Compared to deep, lamellar keratoplasty techniques using manual dissection (chapter 4), the visco-dissection technique (chapter 5) may offer several advantages. First, less surgical time is required for making the dissection, since the pathological stroma over its full-thickness can be quickly separated from Descemets membrane in the recipient. Second, the procedure can be performed using instrumentation commonly available for routine penetrating keratoplasty, without the need for special surgical instruments. Third, a smooth donor-to-recipient interface is created, which may reduce the risk of interface scarring and improve the visual outcome. Fourth, an identical level of dissection depth is obtained in both donor and recipient tissues, so that theoretically a perfect anatomical restoration is achieved.
A disadvantage of the visco-dissection technique is that there is substantial risk of perforation of Descemets membrane during injection of viscoelastic into the cornea, removal of the recipient anterior lamella, or suturing of the donor button. Although Descemets membrane may easily withstand the intraocular pressure in the presence of a Descemetocèle, we found that a large area of exposed, denuded Descemets membrane is fragile, and that a microperforation has a tendency to enlarge by itself due to the elastic properties of Descemets membrane.
In the current study, a perforation occurred in 7 out of 68 eyes (10%), using spatula dissection through a scleral tunnel. A 39.2% microperforation rate has been described for conventional deep lamellar keratoplasty techniques. An advantage of the presently described technique may be that íf perforation occurs, it is likely to occur early in the surgery, whereas inadvertent perforation usually occurs after preparation of the recipient bed has almost been completed in conventional lamellar keratoplaty techniques. The visco-dissection technique may be used for indications commonly managed with a penetrating keratoplasty, for example keratoconus and corneal dystrophies. If dissection of Descemets membrane is successful, these cases may benefit from the advantages of a lamellar keratoplasty, whereas the procedure is easily converted to a penetrating keratoplasty in the event of perforation.

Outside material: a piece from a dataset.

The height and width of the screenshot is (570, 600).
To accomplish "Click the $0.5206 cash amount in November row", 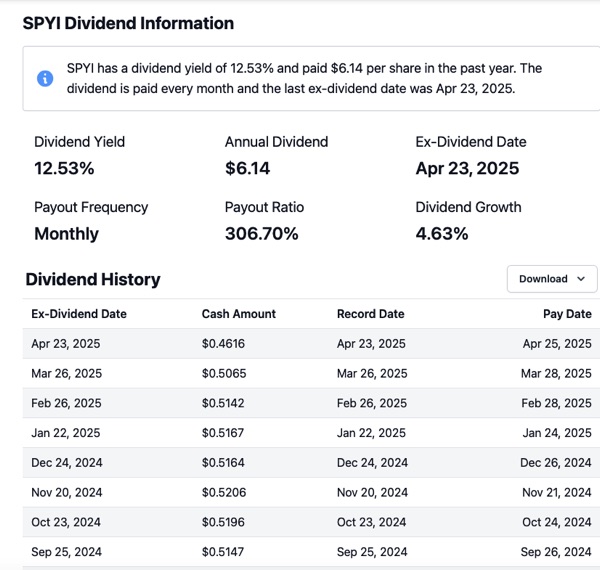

Another disadvantage of our techniques may be that the anterior chamber has to be opened for an aqueous to air exchange prior to performing a corneal dissection. It therefore bears a risk of intraocular infection and damage to the anterior chamber structures. The recipient endothelium may be damaged by inflating the anterior chamber with air, and/or performing a deep stromal dissection. In our ongoing clinical study, preoperative and long-term postoperative endothelial cell counts are performed to determine how endothelial cell loss with our technique compares to that after existing deep lamellar keratoplasty techniques, for which a 13% cell loss at one year has been reported.
Since the 1960s, lamellar keratoplasty may have lost its popularity due the imperfections of the existing surgical techniques rather than poor visual outcomes. Although better microkeratomes have become available with the development of laser-assisted in-situ keratomileusis (LASIK), microkeratome lamellar resections cannot be used for disorders with deep stromal opacities, variable corneal thickness, and surface irregularities. Improvement of the manual technique for lamellar keratoplasty could therefore potentially broaden the interest for the procedure again, to manage anterior corneal disorders.